Deux assemblages blanchis à la chaux forment un point d'ancrage important du spectacle. Le premier, faisant à nouveau référence au lieu, nous met en ville (Intown Neighborhood [2013]). Un second, intitulé Ownership (2013), nous rappelle que ce n'est pas seulement là où nous sommes, mais aussi qui y détient le pouvoir, revenant à la question de la galerie elle-même. Le blanchiment à la chaux dans le Sud rural était une méthode pour couvrir l'embarras des sols nus, et on pourrait imaginer que Dial évoque ici ce rapport à la matière autant qu'aux histoires sociales. Avec ces deux toiles blanches, Dial entre également dans un canon bien établi – de Kazimir Malevitch à Robert Ryman – et ses surfaces complexes y méritent leur place. Dial, comme le raconte son fils Richard, n'avait jamais vu d'art quand il grandissait, et ne savait pas vraiment qu'il en faisait jusqu'à ce que Holley amène le collectionneur et conservateur visionnaire William Arnett en 1987. Comment on conçoit même la créativité derrière le mur est une autre question du spectacle. Dial raconte avoir fabriqué des choses pour le cimetière, fabriqué des leurres de pêche, trouvé des solutions d'ingénierie pour l'usine Pullman, résolu des problèmes. Son travail était constant et improvisé avant l'arrivée d'Arnett et le restera. Il est crucial de noter la virtuosité avec laquelle Dial navigue entre la communication de son expérience et son abstraction. C'était peut-être une forme nécessaire de changement de code, mais c'est aussi agile que l'art.

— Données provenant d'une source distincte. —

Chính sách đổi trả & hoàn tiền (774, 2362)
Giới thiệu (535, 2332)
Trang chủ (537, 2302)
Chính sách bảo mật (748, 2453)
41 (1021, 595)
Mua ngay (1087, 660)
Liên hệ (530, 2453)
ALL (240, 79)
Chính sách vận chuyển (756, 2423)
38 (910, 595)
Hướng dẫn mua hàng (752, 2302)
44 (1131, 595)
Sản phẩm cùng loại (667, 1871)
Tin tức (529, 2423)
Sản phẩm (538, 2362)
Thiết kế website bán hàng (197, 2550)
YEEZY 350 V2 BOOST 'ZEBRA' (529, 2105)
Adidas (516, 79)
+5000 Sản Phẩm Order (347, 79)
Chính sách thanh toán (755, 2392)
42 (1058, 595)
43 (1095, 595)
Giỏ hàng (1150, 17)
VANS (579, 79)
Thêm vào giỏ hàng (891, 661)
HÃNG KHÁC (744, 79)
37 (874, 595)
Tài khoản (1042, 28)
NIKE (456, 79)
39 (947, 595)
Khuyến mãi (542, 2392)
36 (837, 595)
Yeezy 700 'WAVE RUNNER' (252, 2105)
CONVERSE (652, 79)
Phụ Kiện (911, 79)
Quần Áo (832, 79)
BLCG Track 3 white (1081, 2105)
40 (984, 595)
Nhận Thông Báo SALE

Une série de dessins de Dial se concentre sur la figure, floue et abstraite, et ces images se lisent presque comme des dessins d'esprit, peut-être des fantômes, toujours en mouvement. Dans Under Construction (2006), deux femmes à la chair rose (et il convient de noter que plusieurs de ces sept dessins incluent des tons de peau roses plutôt que bruns) brandissent une forme rectiligne à la surface rayée et abstraite – peut-être une peinture – et je ne peux m'empêcher de me demander s'il y voyait la future réception du monde de l'art. Les femmes jouent un rôle tout au long de l'œuvre de Dial, ayant fourni l'enracinement de sa jeunesse, mais il doit aussi avoir connu le danger de certaines femmes blanches autour de lui. Les femmes noires dans ses premières peintures du spectacle, Untitled (1990) ou Watch the Cat Go Free (1990), ont des oiseaux sur la tête/chapeaux/coiffes aux couleurs vibrantes et aux traits abstraits audacieux. L'oiseau a servi d'autre trope en cours pour Dial, pour survoler, survivre. Souvent cité, et pour cause, car Dial savait : « Mon art est la preuve de ma liberté ».

Jane McFaddenest professeur et titulaire de la chaire de sciences humaines et sciences humaines à l'Art Center College of Design de Pasadena.